Figure 5.

Influence of USSC on maturation of monocyte‐derived dendritic cells. CD14⁺ monocytes (2×10⁶) were cultured in the absence (Control, F) or presence of irradiated USSC at the cell numbers indicated (A) or 30,000 cells (B, C, D, E) for 6 days with GM‐CSF and IL‐4, followed by a 3‐day maturation period in the presence of GM‐CSF, IL‐4 and TNFα. After a total of 9 days of co‐culture, the frequency of CD83⁺ cells (A, B, C), the normalized relative expression (mean fluorescence of control cells was set to 1) of the molecules indicated (D) and forward (FSC)/side scatter (SSC) characteristics of cells (E, F) were determined by flow cytometry. Morphology was evaluated by differential interference contrast microscopy (E, F). Horizontal lines (B, D) indicate mean values.

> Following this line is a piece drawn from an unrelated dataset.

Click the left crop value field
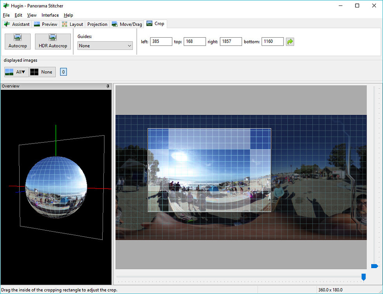The width and height of the screenshot is (383, 294). click(x=161, y=41)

In certain experiments (C), USSC and DC in co‐cultures were separated by a membrane (Transwell), USSC conditioned medium (30%) was used instead of cells (USSC CM) or the activity of TGFβ was neutralized with a monoclonal antibody (+α‐TGF‐β; 5 μg/ml α‐TGF‐β(1, 2, 3)). Statistical significance is indicated (*–P≤ 0.05; **–P≤ 0.01).